(STATED PROBLEM):
Copy the listing from the line with "Given: Click the" through the end of the listing, replacing "Image resolution" with "Screenshot size" and leaving everything else unchanged. Leave the pictures out of your copy.

-- begin INPUT DATA --

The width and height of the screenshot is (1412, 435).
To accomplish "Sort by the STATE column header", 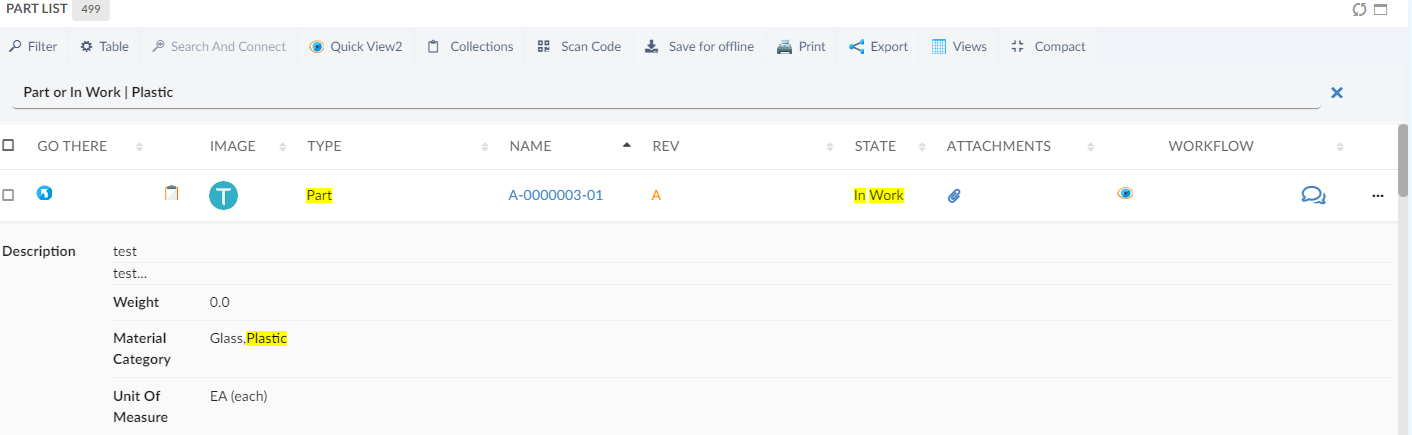I will [874, 146].
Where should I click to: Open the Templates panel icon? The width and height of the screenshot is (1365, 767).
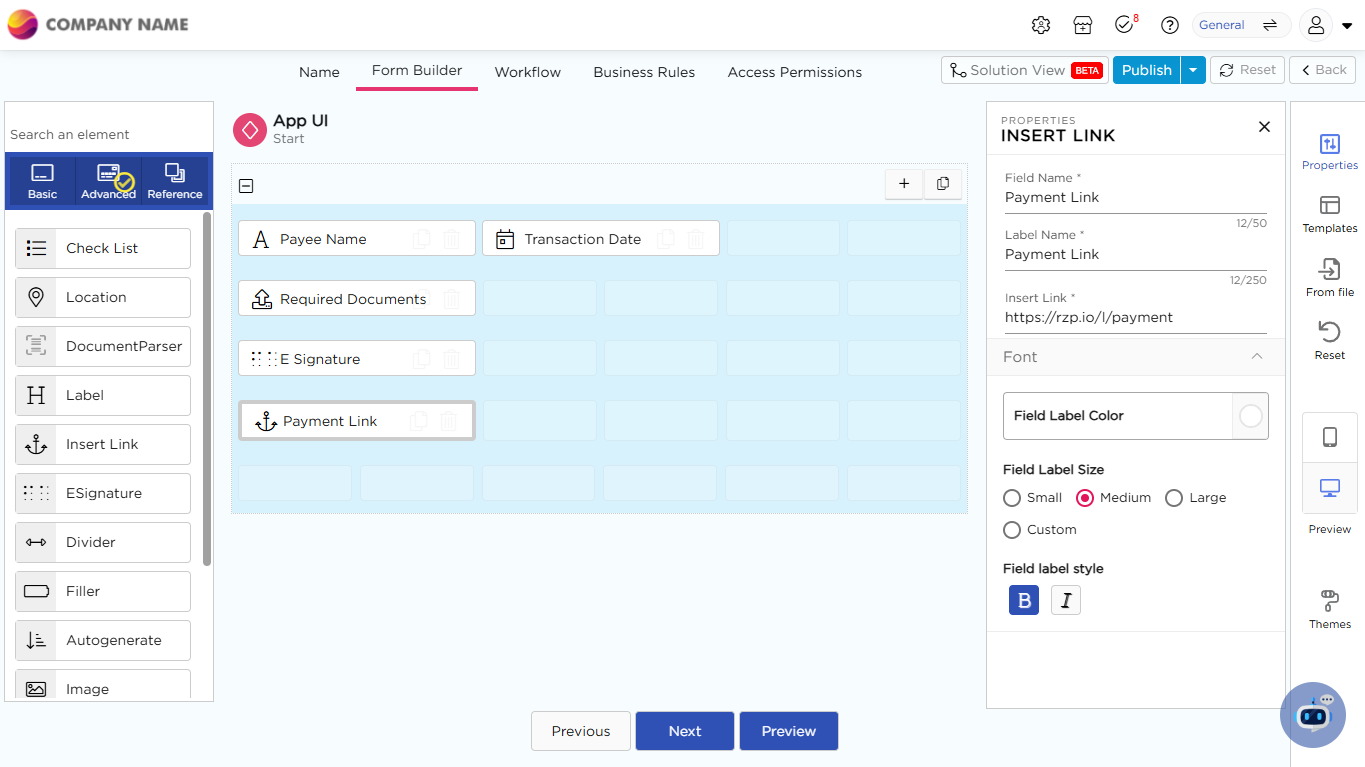tap(1329, 206)
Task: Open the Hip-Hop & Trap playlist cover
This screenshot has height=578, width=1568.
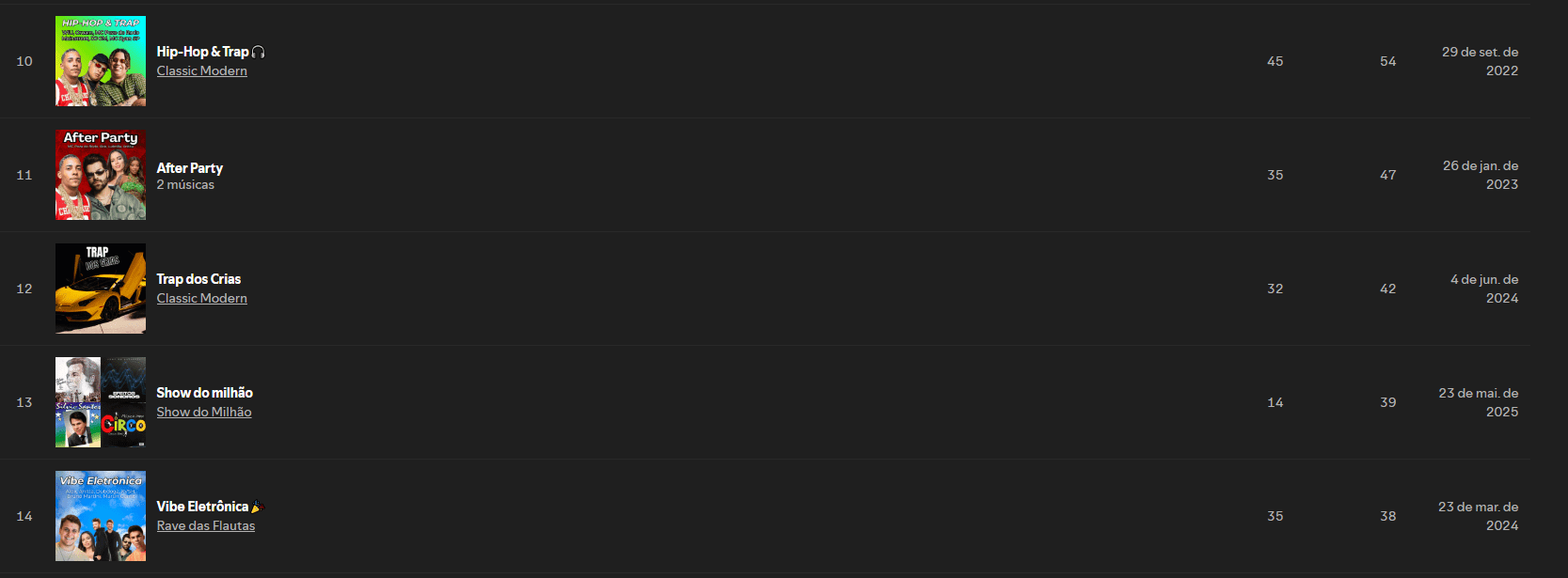Action: click(x=101, y=61)
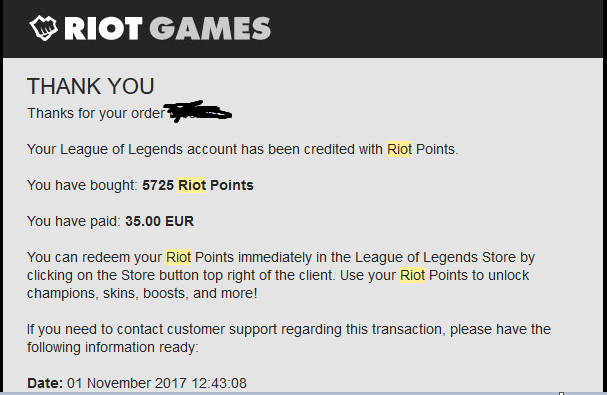Click the THANK YOU heading
Screen dimensions: 607x395
(91, 86)
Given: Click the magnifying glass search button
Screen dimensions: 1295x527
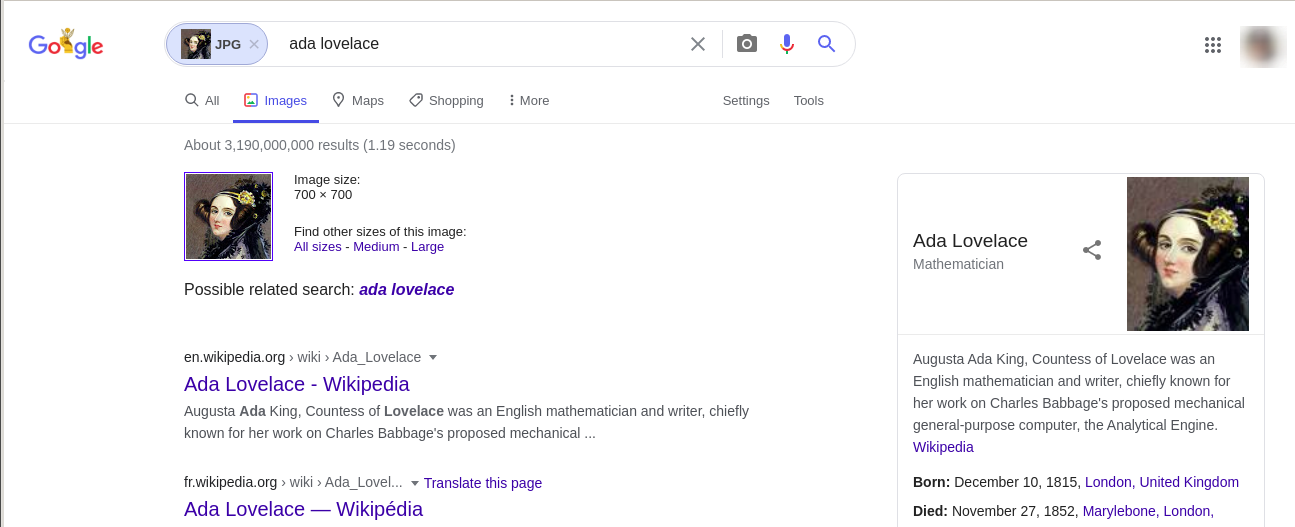Looking at the screenshot, I should pyautogui.click(x=826, y=44).
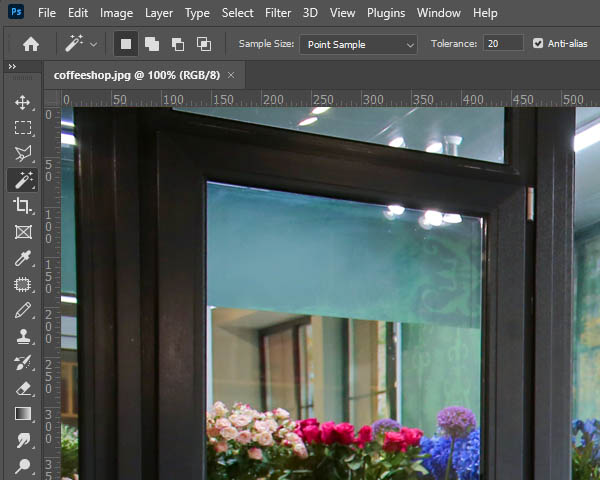Viewport: 600px width, 480px height.
Task: Click the Tolerance value field
Action: 502,44
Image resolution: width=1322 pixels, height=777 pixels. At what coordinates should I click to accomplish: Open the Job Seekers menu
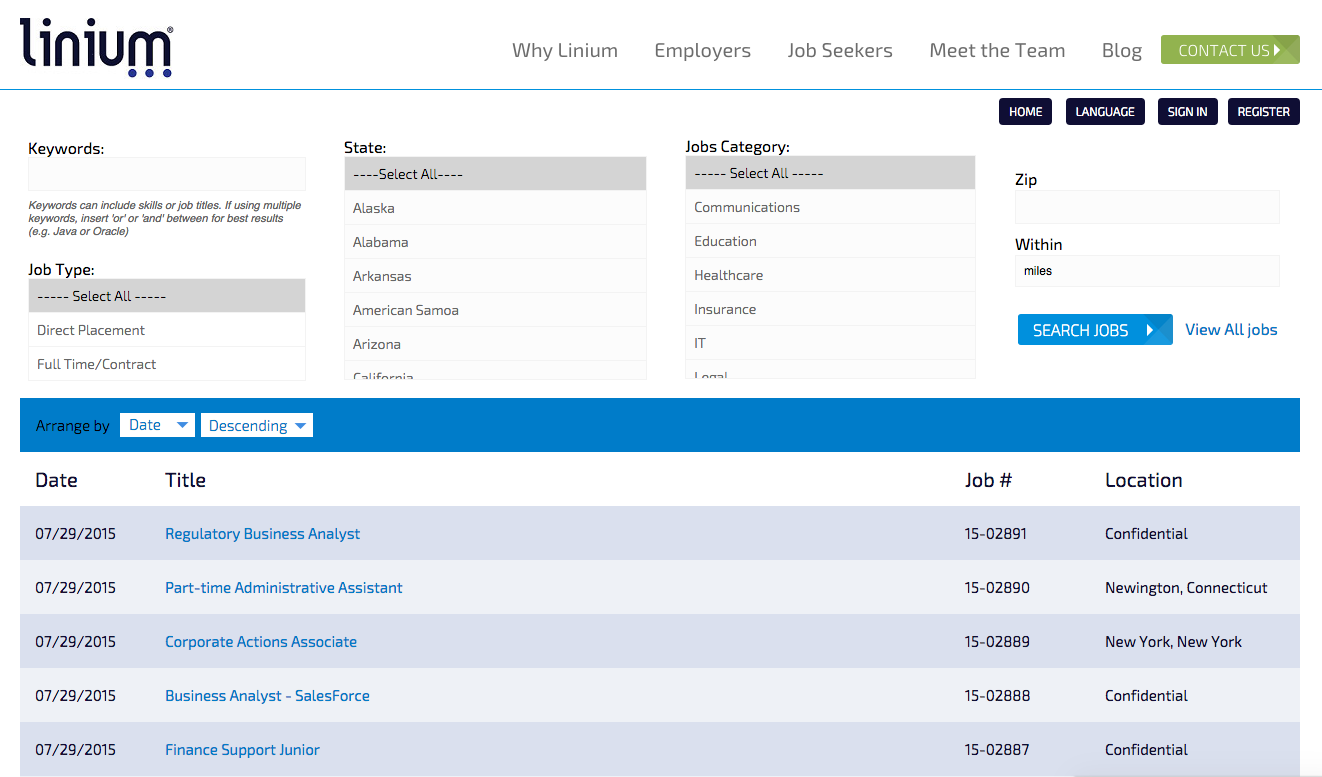pyautogui.click(x=840, y=50)
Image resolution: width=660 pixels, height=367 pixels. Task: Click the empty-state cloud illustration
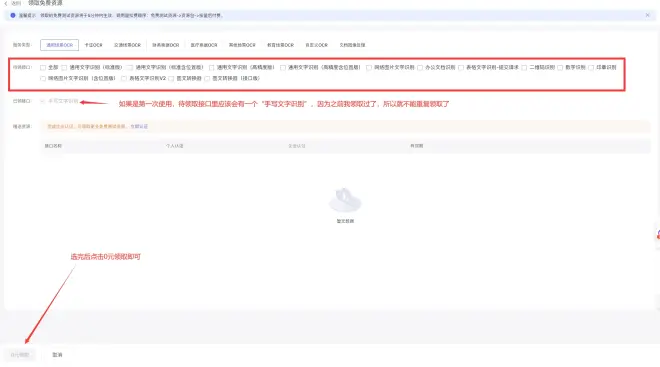pos(345,200)
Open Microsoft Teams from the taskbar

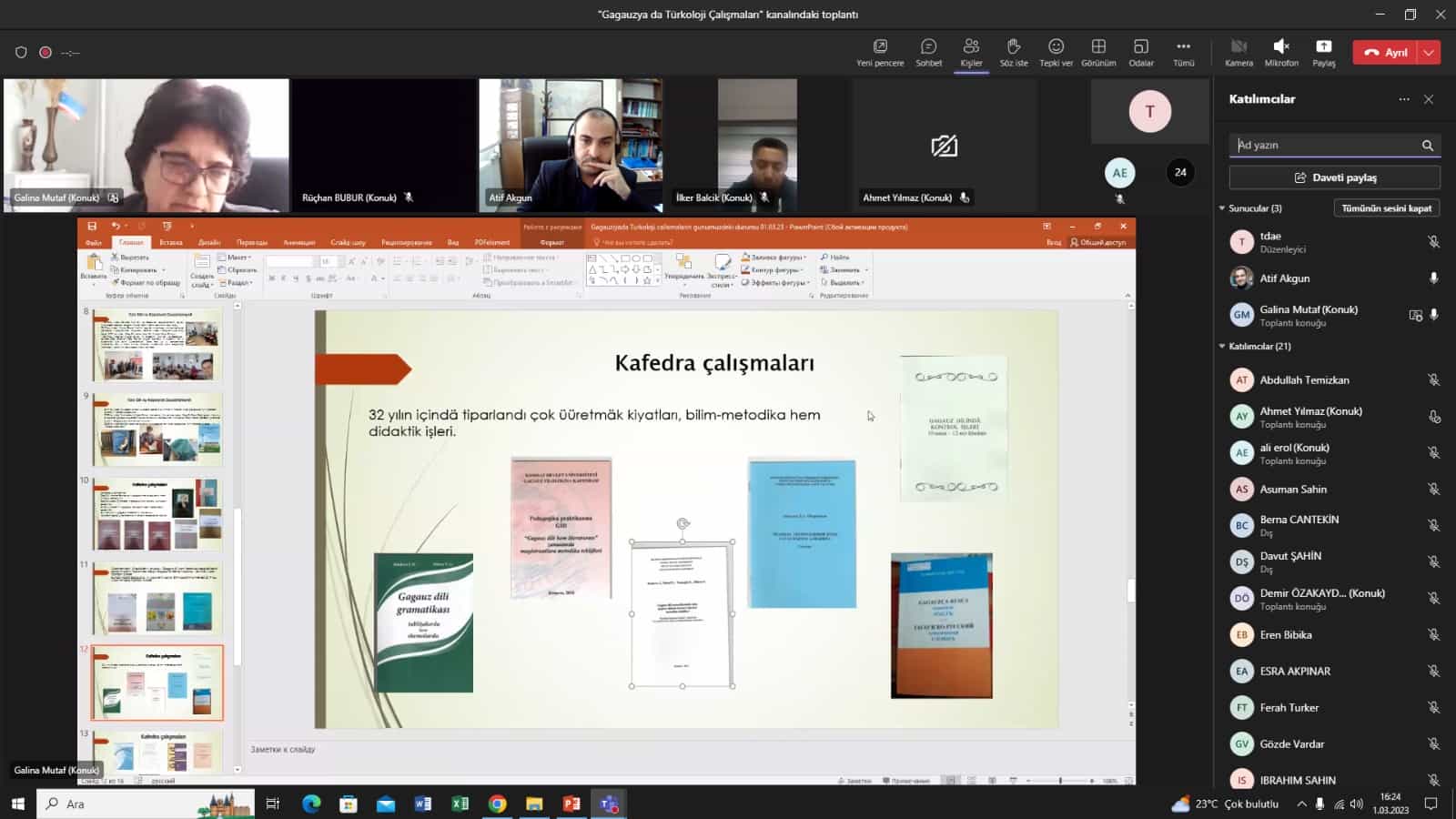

-- end INPUT DATA --

(RESULT OF THIS EXERCISE):
Given: Click the magnifying glass search button
Screen dimensions: 1295x527
Looking at the screenshot, I should pyautogui.click(x=826, y=44).
Viewport: 600px width, 480px height.
Task: Click the Tolerance value field
Action: 502,44
Screenshot size: width=1322 pixels, height=777 pixels. At what coordinates should I click to accomplish: Open the Job Seekers menu
pyautogui.click(x=840, y=50)
Screenshot size: width=660 pixels, height=367 pixels. Task: Click the empty-state cloud illustration
pos(345,200)
Open Microsoft Teams from the taskbar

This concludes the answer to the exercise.